Analitycy podkreślają, że rynek pracy nadal pozostaje wsparciem dla konsumpcji. Zwracają uwagę na pozytywny wpływ wyższego popytu na pracę notowanego od kilku kwartałów na wzrost wynagrodzeń, co może powodować utrzymanie dynamiki wynagrodzeń na poziomie średnio 4% r/r w najbliższych miesiącach.

Główny Urząd Statystyczny (GUS) podał dziś, przeciętne wynagrodzenie w sektorze przedsiębiorstw w listopadzie 2016 r. wzrosło o 4% r/r wobec 3,6% r/r w poprzednim miesiącu, zaś zatrudnienie w przedsiębiorstwach zwiększyło się o 3,1% r/r wobec takiego samego wzrostu w poprzednim miesiącu. Konsensus analityków ankietowanych przez ISBnews wynosił odpowiednio 3,9% wzrostu r/r w przypadku wynagrodzeń i 3% wzrostu r/r zatrudnienia.

Poniżej przedstawiamy najciekawsze komentarze analityków:

"W naszej opinii trend wzrostowy zatrudnienia powinien być kontynuowany w najbliższej przyszłości, choć jego tempo będzie stopniowo spadać. W efekcie, dynamika realnego funduszu płac wzrosła w listopadzie do 7,2% r/r z 7,0% r/r w październiku, pozostając na wysokim poziomie i potwierdzając silne wsparcie dla krajowej konsumpcji prywatnej ze strony rynku pracy" - starszy ekonomista Banku Pekao Piotr Piękoś.
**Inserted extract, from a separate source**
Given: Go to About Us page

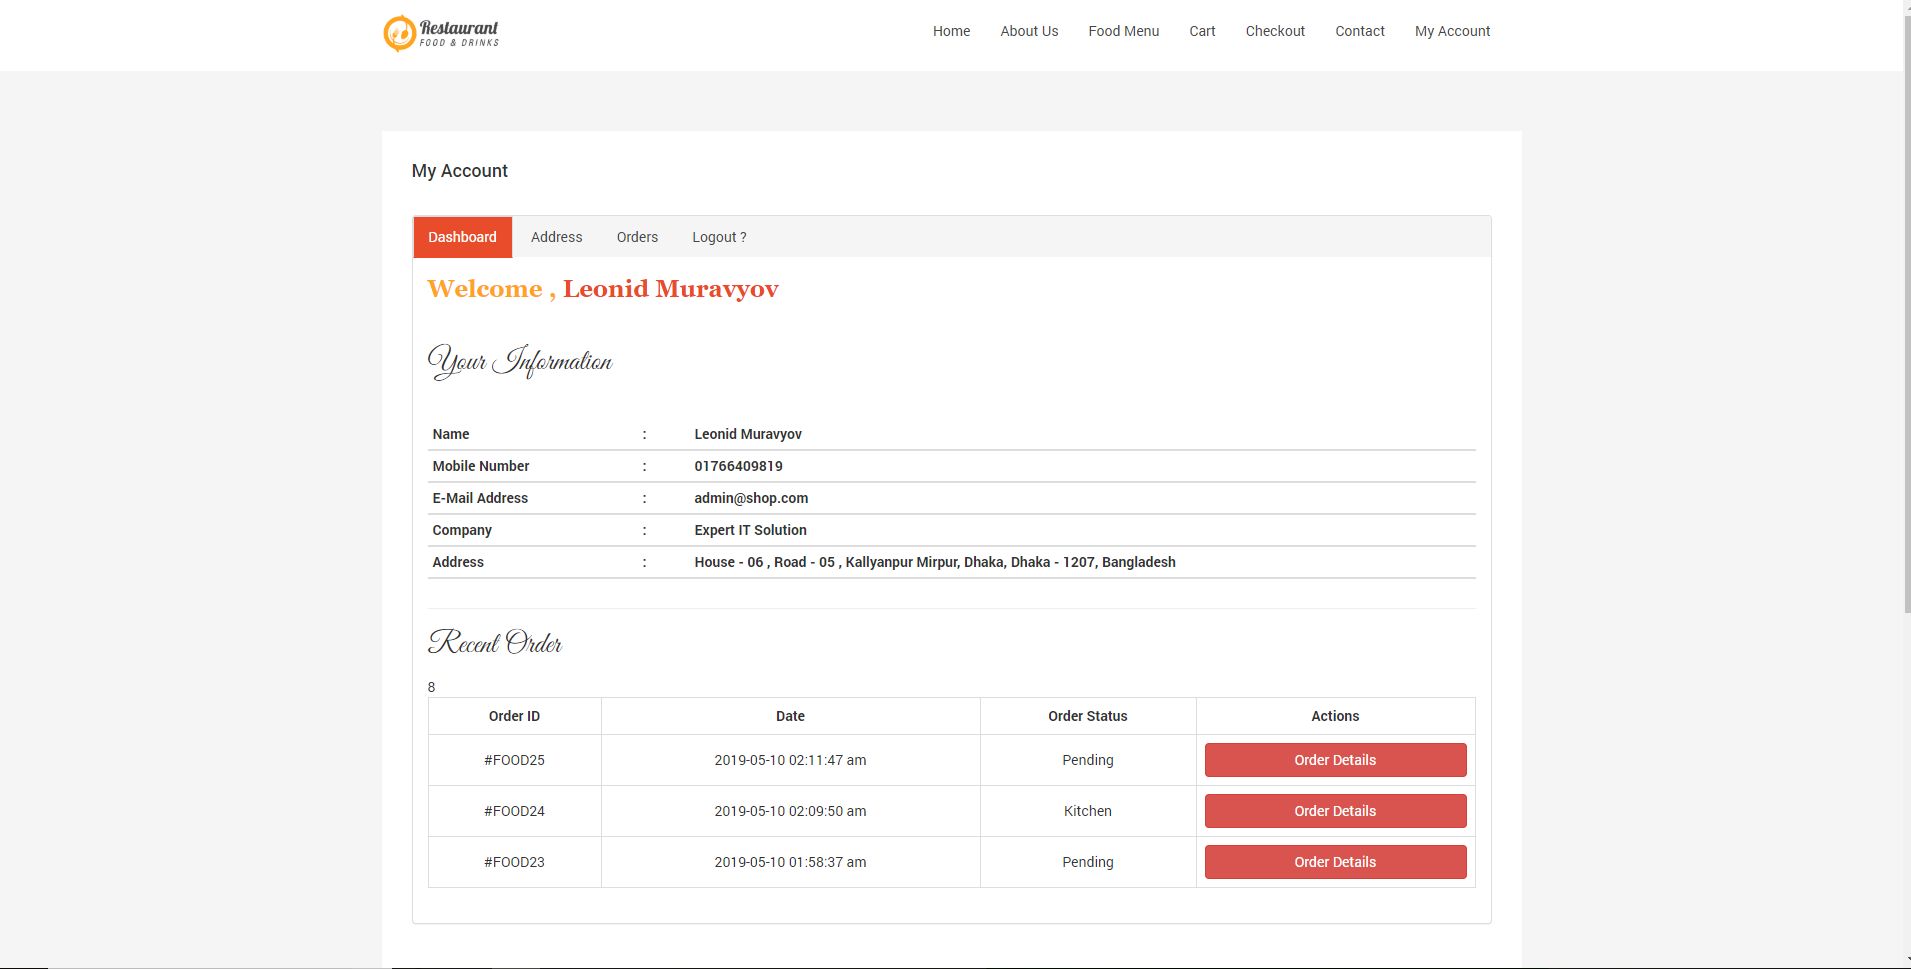Looking at the screenshot, I should [x=1029, y=31].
"Niezależnie od wpływu czynników okresowych i sezonowych, nadal można wskazywać na generalny pozytywny wpływ na wzrost wynagrodzeń notowanego od kilku kwartałów wyższego popytu na pracę, co powinno skutkować w najbliższych miesiącach utrzymaniem dynamiki wynagrodzeń na poziomie ok. 4,0% r/r (w ujęciu uśrednionym)" - główny ekonomistka BOŚ Banku Łukasz Tarnawa.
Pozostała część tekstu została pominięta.